> **About this task**
"jegyzékek" is the word to look for; copy each line of the listing where it occurs.

(Entries shown)

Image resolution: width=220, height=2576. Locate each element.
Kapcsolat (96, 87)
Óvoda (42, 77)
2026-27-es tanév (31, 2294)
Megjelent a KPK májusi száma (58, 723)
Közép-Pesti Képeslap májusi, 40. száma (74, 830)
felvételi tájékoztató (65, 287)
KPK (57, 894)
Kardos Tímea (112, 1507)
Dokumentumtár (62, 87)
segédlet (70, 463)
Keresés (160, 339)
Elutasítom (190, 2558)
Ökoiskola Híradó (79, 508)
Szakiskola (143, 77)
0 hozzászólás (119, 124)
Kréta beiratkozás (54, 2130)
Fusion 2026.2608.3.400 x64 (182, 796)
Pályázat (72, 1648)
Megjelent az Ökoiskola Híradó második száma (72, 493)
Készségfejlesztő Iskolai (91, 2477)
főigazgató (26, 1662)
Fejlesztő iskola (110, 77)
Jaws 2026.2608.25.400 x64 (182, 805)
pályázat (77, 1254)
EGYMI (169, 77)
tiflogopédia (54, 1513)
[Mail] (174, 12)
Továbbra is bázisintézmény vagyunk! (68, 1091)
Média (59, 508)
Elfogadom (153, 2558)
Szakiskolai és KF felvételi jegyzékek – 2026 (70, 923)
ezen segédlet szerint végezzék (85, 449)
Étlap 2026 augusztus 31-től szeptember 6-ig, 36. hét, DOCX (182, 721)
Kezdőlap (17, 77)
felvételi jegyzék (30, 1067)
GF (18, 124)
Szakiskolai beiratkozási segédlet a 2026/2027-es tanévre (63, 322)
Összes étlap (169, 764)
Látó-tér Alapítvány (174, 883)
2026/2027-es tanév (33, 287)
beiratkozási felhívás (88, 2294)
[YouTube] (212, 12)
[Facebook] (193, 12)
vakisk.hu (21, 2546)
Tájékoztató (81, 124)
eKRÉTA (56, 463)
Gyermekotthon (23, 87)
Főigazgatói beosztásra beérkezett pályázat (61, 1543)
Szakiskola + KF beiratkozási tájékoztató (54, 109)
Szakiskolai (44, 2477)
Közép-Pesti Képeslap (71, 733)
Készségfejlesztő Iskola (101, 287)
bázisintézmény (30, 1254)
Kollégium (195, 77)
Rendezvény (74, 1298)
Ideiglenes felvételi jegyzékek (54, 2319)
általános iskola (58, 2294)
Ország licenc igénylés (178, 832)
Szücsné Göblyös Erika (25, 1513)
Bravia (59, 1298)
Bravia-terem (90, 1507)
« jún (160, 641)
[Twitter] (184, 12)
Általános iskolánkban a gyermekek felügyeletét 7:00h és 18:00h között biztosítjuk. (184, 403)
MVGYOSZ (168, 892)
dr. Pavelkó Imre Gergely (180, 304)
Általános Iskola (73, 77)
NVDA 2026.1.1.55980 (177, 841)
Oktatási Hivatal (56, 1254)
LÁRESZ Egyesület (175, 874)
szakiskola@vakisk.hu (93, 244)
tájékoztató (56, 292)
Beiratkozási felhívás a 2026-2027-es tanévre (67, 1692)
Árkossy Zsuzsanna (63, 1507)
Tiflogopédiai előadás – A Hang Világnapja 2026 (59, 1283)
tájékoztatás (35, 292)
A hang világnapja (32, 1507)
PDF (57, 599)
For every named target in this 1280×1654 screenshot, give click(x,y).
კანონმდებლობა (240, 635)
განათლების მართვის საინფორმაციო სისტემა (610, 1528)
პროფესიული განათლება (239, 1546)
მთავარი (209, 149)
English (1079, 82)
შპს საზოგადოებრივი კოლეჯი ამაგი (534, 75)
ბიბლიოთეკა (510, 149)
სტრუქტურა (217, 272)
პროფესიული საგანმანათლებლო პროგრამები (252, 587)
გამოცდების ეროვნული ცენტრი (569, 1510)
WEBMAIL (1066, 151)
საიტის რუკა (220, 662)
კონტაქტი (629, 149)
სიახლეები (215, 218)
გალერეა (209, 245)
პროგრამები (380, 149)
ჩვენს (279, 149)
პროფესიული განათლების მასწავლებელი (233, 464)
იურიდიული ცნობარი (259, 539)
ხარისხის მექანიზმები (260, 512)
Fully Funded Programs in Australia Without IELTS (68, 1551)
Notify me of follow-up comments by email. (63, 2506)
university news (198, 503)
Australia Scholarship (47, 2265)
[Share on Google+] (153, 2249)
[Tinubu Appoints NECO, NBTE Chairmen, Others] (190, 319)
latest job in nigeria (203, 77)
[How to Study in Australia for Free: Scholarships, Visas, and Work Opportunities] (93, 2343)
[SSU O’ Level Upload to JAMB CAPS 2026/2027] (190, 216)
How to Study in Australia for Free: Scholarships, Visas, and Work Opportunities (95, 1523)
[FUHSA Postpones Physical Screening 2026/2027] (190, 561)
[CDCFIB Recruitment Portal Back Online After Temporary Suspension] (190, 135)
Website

(End Entries shown)

> **Task response**
Szakiskolai és KF felvételi jegyzékek – 2026 (70, 923)
Ideiglenes felvételi jegyzékek (54, 2319)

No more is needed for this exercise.